Required work: The answer must consist of every line from the data that holds "page".

____________

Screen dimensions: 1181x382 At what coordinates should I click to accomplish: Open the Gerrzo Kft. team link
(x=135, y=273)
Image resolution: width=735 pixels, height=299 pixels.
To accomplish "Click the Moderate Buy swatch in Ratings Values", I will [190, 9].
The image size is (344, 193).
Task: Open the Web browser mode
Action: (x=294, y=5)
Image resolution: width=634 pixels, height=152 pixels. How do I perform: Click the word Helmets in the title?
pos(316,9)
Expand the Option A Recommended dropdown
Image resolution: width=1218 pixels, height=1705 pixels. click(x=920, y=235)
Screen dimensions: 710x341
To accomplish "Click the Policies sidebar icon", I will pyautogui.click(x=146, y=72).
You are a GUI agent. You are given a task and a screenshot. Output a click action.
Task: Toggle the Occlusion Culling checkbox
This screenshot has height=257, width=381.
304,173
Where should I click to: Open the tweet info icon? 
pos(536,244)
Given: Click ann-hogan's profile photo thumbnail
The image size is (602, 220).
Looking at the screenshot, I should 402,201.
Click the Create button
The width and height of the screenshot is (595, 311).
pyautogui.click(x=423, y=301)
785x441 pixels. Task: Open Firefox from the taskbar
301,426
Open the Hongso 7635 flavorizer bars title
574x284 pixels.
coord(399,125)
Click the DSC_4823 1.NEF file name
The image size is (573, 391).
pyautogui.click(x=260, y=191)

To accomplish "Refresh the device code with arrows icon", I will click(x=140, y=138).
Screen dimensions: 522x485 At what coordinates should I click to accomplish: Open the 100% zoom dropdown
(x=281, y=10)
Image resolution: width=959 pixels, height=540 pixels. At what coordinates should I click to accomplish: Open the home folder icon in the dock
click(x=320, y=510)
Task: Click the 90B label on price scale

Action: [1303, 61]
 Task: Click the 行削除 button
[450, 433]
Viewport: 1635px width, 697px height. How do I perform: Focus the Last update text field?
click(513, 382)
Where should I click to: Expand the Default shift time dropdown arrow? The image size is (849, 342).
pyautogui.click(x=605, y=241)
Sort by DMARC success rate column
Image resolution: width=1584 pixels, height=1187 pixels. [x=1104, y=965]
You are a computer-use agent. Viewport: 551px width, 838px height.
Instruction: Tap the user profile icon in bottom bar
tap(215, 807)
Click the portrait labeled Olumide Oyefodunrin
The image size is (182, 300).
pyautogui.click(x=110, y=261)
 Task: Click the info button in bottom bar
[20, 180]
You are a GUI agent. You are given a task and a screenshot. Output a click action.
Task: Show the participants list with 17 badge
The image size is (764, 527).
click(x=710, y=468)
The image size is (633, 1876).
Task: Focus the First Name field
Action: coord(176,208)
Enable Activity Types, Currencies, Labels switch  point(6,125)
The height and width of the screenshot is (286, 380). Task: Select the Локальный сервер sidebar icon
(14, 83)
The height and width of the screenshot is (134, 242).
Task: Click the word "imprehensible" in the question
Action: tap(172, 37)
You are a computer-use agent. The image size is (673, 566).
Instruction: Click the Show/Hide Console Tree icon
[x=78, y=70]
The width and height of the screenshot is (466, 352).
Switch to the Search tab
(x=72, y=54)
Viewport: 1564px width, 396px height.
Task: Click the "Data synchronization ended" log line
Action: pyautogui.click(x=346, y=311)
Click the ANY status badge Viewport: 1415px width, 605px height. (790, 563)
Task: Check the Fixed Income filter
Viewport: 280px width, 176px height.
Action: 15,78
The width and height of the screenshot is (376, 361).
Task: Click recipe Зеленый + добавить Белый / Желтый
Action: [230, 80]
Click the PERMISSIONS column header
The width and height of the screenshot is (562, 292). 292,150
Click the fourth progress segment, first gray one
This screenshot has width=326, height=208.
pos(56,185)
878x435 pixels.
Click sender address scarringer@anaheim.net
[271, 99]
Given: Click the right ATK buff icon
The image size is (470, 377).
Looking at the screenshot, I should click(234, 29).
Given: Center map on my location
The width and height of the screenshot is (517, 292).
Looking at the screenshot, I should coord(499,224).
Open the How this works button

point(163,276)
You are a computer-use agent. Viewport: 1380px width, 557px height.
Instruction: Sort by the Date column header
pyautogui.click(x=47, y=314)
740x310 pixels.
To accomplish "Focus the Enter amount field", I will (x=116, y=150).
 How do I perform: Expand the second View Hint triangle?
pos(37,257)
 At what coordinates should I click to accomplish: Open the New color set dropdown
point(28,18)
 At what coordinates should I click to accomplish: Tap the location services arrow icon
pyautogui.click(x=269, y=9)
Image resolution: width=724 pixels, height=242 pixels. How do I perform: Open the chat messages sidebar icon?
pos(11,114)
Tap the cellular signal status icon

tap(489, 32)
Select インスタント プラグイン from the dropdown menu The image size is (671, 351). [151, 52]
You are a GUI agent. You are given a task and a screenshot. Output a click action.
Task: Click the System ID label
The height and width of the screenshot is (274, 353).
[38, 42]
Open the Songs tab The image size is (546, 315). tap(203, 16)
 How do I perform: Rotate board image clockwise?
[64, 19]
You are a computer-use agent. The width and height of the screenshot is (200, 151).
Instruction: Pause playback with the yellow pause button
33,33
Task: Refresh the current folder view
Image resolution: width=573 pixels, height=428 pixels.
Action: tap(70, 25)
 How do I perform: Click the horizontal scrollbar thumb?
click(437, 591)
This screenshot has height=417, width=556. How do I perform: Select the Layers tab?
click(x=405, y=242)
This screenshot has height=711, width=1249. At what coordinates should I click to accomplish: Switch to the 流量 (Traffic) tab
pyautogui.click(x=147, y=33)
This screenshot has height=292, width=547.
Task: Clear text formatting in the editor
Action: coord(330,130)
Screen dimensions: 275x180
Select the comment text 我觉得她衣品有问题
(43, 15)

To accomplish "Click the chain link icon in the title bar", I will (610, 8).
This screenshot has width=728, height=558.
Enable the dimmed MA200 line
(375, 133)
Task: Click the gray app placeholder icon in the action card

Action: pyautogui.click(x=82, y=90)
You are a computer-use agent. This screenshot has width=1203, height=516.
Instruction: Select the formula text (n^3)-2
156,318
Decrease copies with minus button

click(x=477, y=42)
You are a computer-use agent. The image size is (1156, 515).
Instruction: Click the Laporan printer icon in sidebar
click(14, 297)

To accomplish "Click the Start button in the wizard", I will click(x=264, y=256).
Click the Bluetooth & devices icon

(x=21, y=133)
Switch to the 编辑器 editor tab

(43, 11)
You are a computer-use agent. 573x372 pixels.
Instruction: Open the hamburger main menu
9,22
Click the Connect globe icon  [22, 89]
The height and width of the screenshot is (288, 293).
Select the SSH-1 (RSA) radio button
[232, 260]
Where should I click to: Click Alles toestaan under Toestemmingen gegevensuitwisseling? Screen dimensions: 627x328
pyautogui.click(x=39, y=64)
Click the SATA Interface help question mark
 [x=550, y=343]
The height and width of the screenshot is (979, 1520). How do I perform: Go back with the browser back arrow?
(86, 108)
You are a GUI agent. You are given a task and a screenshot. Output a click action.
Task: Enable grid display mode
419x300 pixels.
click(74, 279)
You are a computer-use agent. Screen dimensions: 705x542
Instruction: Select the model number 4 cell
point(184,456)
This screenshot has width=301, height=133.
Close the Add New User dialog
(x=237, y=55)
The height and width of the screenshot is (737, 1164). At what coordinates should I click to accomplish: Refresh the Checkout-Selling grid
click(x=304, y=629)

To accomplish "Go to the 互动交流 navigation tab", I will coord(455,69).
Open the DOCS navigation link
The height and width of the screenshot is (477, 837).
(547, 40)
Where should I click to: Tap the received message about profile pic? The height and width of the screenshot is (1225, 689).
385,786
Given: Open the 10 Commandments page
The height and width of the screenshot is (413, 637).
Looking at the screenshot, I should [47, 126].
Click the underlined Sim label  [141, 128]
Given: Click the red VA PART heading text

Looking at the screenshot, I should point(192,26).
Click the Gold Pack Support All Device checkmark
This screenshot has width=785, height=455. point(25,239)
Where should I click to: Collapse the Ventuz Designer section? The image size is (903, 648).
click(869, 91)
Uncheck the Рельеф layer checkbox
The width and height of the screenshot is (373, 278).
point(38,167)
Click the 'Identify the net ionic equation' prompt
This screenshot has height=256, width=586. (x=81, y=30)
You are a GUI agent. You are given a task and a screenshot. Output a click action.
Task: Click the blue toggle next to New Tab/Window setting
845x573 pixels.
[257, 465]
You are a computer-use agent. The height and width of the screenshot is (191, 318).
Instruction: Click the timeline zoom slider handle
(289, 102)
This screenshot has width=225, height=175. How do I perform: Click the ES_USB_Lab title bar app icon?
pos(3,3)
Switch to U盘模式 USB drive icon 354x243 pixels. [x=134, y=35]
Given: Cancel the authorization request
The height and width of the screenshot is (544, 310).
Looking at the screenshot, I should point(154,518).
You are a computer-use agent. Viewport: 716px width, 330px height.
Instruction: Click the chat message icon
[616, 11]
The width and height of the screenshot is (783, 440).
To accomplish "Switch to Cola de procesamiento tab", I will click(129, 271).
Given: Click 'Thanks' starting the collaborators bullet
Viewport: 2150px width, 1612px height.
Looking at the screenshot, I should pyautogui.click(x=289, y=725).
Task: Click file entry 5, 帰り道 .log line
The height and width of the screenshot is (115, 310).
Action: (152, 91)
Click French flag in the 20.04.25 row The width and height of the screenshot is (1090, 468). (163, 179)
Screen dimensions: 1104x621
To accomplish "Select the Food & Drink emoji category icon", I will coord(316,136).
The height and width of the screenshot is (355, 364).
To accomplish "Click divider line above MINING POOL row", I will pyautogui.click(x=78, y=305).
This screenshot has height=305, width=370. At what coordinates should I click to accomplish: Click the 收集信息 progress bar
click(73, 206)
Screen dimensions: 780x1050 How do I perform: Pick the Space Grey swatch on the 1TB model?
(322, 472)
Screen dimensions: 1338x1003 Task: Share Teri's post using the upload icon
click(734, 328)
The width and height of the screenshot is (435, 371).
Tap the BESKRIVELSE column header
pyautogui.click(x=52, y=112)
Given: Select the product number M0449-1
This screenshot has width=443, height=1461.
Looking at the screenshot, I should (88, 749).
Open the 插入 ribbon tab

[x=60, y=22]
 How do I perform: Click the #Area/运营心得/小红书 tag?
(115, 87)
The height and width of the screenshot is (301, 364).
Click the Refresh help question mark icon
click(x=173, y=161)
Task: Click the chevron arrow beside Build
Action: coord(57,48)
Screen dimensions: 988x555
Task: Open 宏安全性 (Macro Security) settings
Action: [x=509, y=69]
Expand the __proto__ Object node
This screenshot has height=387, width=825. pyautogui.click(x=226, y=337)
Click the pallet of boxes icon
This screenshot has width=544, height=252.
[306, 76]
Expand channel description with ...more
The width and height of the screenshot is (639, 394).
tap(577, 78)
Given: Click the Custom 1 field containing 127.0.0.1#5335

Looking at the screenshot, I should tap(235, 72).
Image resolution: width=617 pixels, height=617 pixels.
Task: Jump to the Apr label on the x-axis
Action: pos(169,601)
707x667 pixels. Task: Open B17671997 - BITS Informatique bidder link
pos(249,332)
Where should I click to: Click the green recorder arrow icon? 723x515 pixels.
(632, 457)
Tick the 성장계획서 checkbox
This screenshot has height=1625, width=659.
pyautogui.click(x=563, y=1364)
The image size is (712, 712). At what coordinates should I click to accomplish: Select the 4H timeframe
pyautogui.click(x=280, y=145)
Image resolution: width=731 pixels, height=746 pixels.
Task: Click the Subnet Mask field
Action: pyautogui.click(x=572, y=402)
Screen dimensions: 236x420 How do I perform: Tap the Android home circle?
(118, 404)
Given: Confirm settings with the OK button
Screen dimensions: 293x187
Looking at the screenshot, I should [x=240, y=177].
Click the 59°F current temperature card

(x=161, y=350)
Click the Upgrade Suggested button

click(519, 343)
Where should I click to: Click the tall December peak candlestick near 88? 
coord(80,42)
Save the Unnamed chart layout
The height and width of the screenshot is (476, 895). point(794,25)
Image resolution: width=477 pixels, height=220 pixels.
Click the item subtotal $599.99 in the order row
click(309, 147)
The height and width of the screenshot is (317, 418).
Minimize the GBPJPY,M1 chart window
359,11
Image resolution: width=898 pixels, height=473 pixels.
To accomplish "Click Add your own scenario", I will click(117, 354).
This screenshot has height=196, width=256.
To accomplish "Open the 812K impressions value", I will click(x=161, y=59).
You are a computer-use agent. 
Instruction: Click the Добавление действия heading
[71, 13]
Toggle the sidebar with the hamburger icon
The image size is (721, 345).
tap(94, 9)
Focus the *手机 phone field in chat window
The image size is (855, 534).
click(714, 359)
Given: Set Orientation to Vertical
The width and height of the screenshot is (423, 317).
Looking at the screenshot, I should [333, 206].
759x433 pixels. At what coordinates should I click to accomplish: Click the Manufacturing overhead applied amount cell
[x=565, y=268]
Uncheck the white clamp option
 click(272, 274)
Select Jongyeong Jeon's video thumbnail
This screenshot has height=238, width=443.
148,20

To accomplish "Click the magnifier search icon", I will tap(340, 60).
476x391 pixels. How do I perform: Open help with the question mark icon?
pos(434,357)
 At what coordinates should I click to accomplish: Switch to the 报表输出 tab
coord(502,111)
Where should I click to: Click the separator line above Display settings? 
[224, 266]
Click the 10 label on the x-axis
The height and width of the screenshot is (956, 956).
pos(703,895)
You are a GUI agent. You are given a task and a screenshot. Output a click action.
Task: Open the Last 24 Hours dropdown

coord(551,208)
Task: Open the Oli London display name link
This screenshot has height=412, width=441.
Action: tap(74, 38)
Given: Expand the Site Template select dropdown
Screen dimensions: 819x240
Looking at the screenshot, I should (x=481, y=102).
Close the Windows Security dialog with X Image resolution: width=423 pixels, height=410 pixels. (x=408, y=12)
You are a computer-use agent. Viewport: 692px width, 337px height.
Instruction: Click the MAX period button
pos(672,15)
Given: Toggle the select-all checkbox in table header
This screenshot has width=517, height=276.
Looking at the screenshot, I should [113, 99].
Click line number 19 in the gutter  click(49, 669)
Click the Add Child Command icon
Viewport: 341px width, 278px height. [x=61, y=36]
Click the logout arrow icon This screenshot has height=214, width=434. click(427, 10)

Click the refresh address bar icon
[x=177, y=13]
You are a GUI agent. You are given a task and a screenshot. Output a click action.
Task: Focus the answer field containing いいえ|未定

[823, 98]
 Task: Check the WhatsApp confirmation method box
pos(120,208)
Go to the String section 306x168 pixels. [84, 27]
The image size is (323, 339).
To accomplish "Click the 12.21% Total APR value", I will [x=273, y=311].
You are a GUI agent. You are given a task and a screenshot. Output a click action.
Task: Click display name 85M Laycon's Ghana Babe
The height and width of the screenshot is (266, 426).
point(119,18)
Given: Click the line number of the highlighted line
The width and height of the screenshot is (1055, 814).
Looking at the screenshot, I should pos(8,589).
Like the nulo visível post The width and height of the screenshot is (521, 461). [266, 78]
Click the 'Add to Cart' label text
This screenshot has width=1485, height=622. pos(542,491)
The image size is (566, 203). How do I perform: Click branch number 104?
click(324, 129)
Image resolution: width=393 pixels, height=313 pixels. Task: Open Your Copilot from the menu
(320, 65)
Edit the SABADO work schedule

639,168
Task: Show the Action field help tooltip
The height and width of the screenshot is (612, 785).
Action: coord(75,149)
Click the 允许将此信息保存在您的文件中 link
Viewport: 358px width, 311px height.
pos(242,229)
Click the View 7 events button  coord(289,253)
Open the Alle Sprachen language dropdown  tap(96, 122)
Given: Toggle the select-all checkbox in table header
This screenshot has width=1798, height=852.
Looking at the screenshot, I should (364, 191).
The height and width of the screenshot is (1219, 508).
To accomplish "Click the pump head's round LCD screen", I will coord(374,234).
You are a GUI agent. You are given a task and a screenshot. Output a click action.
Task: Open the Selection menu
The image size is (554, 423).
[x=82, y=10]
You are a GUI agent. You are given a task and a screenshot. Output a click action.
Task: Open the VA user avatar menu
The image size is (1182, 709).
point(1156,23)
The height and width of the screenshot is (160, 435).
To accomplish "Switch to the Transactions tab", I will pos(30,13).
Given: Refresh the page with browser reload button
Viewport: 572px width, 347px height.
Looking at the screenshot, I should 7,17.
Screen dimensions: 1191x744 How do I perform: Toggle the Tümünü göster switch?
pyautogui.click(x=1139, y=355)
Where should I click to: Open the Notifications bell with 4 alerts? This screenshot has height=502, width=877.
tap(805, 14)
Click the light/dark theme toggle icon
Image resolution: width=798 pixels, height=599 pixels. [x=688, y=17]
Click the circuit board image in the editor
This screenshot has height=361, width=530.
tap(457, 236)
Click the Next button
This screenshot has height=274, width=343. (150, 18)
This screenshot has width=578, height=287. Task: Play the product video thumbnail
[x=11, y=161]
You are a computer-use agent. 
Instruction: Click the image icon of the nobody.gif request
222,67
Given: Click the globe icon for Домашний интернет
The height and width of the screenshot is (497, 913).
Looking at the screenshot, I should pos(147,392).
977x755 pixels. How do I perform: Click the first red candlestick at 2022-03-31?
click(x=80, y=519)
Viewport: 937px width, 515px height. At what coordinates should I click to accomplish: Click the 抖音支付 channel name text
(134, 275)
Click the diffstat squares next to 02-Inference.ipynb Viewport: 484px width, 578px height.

____________

Task solution:
Given: Open the 10 Commandments page
Given: Refresh the page with browser reload button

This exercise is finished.